I can look at the errors. Here is a table with t in the first column, y1(t) in the second, y(t) in the third and e1(t)=y(t)-y1(t) in the fourth. Using double converts the entries in the table to decimals.
format short T = [ ]; for k=0:4 A = [t1(k+1),y1(k+1),subs(y,'t',t1(k+1)),subs(y,'t',t1(k+1))-y1(k+1)]; T = [T;A]; end double(T)
ans =
0 1.0000 1.0000 0
0.1000 1.1000 1.1107 0.0107
0.2000 1.2200 1.2459 0.0259
0.3000 1.3640 1.4111 0.0471
0.4000 1.5368 1.6128 0.0760
Here is a table with t in the first column, y3(t) in the second, y(t) in the third and e1(t)=y(t)-y3(t) in the fourth. I use the same t values as in the first table of errors.

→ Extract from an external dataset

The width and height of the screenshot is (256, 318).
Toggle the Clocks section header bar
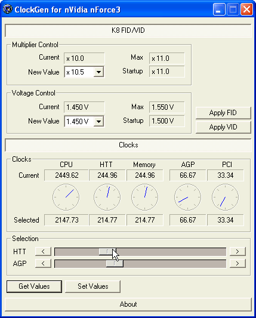[128, 145]
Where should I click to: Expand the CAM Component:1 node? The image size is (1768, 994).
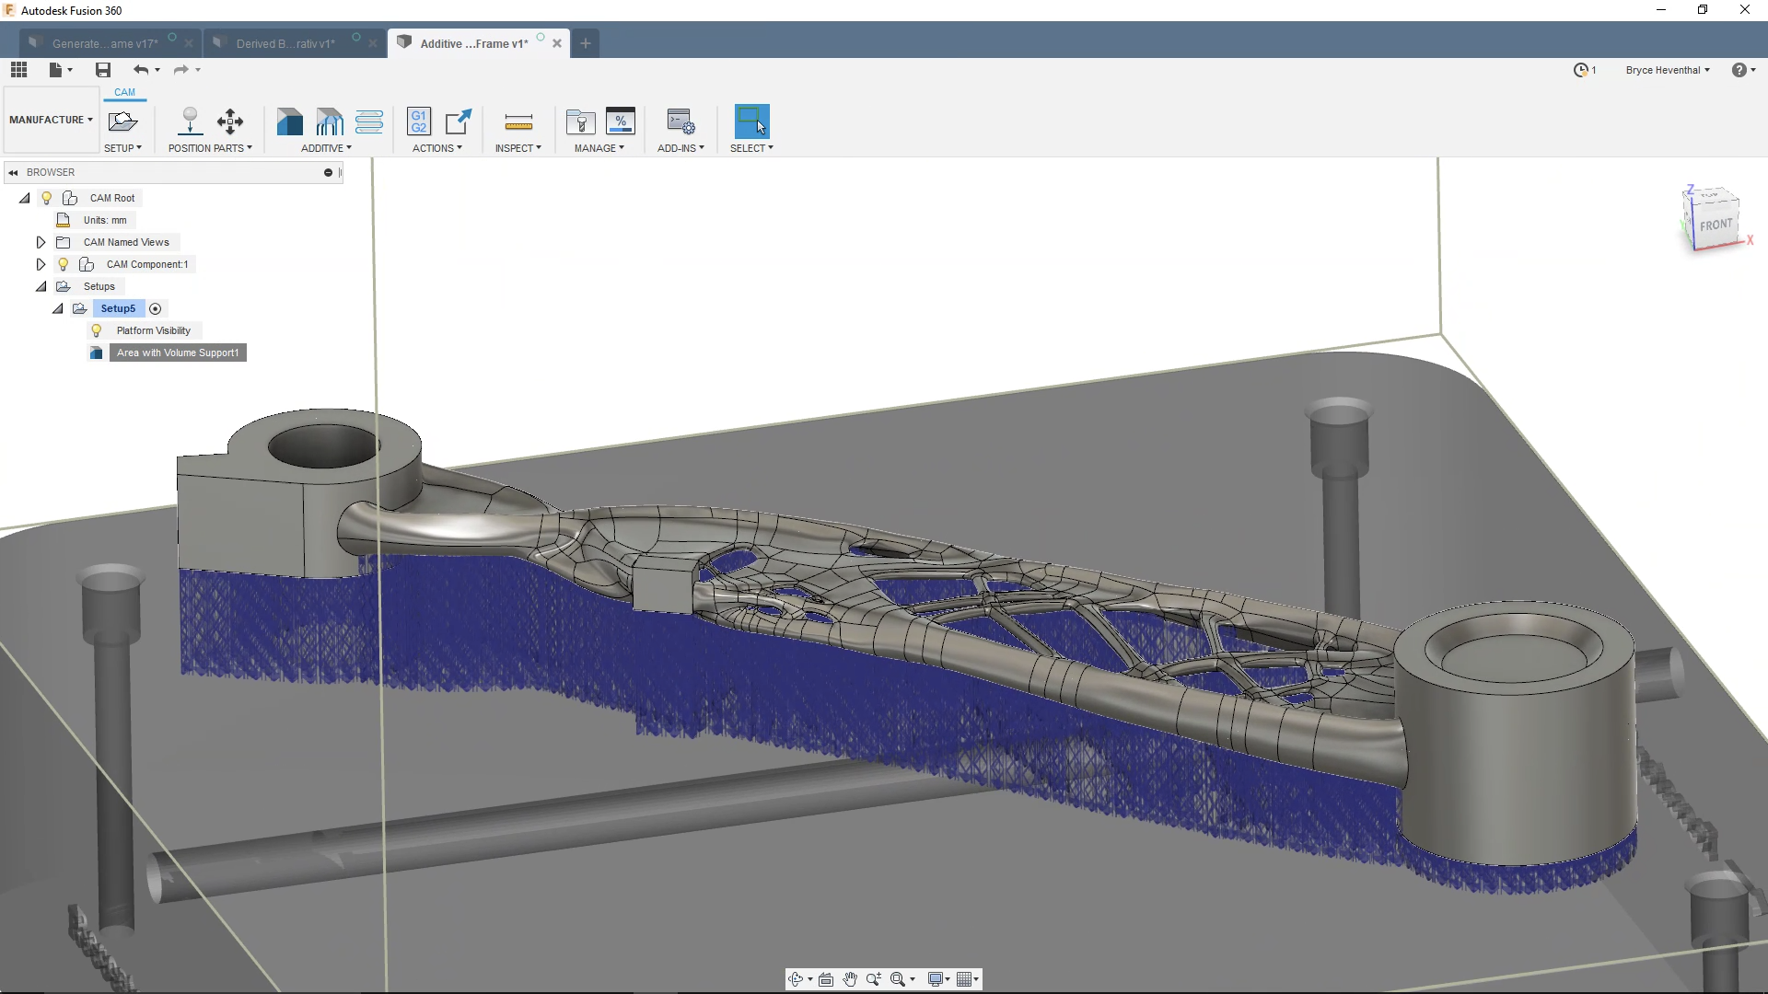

format short T = [ ]; for k=0:4 A = [t3(4*k+1),y3(4*k+1),subs(y,'t',t3(4*k+1)),subs(y,'t',t3(4*k+1))-y3(4*k+1)]; T = [T;A]; end double(T)
ans =
0 1.0000 1.0000 0
0.1000 1.1078 1.1107 0.0029
0.2000 1.2387 1.2459 0.0072
0.3000 1.3979 1.4111 0.0131
0.4000 1.5914 1.6128 0.0213
The errors are still increasing, but are much smaller than for y1.